It's unfortunate the terminology that's used, but the "password file" (/etc/passwd) generally no longer contains password information. It contains user information (specifically GECOS)

Historically /etc/passwd contained a hash of your password also. However, /etc/passwd needs to be readable by certain system programs, because it contains important user information (UID, primary GID, home directory etc.)

So instead of break everything, the Unix Way is to allow backwards compatibility.
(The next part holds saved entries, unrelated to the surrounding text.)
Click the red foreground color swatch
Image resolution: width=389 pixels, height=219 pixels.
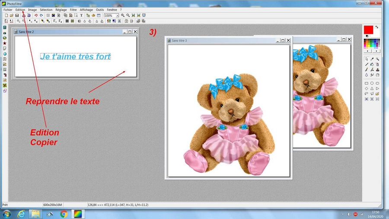(x=368, y=29)
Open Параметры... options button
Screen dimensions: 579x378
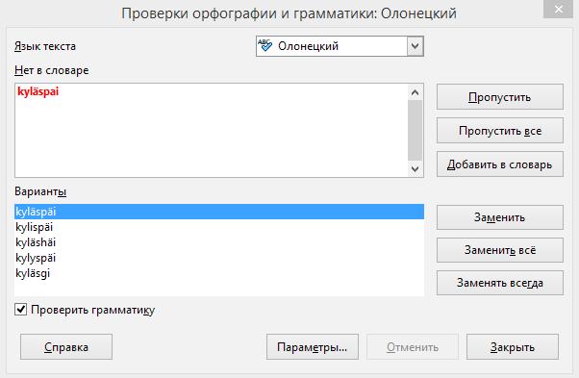coord(313,347)
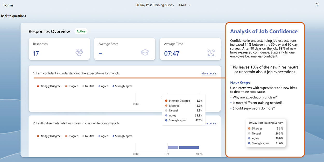324x162 pixels.
Task: Click the Strongly agree bar in question 2 chart
Action: (189, 147)
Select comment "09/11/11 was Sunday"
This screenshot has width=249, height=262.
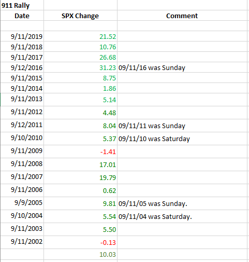pos(152,126)
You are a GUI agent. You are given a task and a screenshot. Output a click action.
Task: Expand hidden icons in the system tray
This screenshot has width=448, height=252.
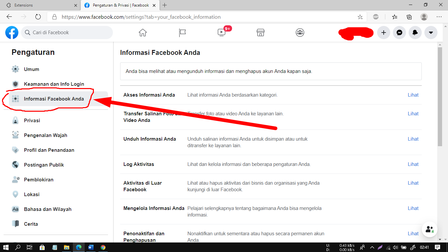pos(372,247)
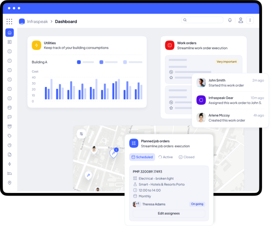Switch to the Active tab
Image resolution: width=272 pixels, height=226 pixels.
165,157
So /etc/passwd was not changed and a new password file /etc/shadow was created and the password field in /etc/passwd was blanked.

/etc/shadow now only contains the minimal information needed for authentication (so that both /etc/passwd and /etc/shadow don't need to be accessed for login presumably).

The most important part of the shadow password file is the permissions which are much more restrictive.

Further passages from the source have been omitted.